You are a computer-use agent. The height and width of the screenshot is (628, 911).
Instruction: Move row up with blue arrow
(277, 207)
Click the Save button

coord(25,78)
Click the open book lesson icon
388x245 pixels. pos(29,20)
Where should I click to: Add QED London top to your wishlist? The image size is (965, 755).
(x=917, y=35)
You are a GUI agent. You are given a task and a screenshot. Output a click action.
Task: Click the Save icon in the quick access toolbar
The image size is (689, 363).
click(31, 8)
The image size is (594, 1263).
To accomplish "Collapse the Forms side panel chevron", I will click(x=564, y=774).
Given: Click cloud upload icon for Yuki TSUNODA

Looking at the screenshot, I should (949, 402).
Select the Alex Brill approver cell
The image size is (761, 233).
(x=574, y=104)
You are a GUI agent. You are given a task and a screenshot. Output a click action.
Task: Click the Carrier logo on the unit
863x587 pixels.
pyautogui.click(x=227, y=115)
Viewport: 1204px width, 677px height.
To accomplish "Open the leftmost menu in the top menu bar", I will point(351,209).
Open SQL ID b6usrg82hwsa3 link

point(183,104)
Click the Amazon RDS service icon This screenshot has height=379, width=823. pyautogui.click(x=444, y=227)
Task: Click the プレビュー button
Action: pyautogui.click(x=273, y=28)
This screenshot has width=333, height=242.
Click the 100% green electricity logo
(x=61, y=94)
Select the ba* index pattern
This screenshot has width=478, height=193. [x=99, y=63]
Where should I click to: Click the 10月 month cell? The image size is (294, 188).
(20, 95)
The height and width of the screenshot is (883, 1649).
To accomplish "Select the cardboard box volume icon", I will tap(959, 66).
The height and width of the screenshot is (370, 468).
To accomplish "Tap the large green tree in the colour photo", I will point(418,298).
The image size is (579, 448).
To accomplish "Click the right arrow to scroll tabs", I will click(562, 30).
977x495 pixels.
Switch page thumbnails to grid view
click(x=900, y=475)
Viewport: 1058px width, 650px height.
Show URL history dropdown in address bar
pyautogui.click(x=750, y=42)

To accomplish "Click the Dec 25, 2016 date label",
_ _ _ _ _
▶ _Work instruction_:
Can you repeat, word for word, every line above from the one containing "The height and width of the screenshot is (883, 1649)." down to the one containing "The image size is (579, 448).", including both?

▶ _Task response_:
The height and width of the screenshot is (883, 1649).
To accomplish "Select the cardboard box volume icon", I will tap(959, 66).
The height and width of the screenshot is (370, 468).
To accomplish "Tap the large green tree in the colour photo", I will point(418,298).
The image size is (579, 448).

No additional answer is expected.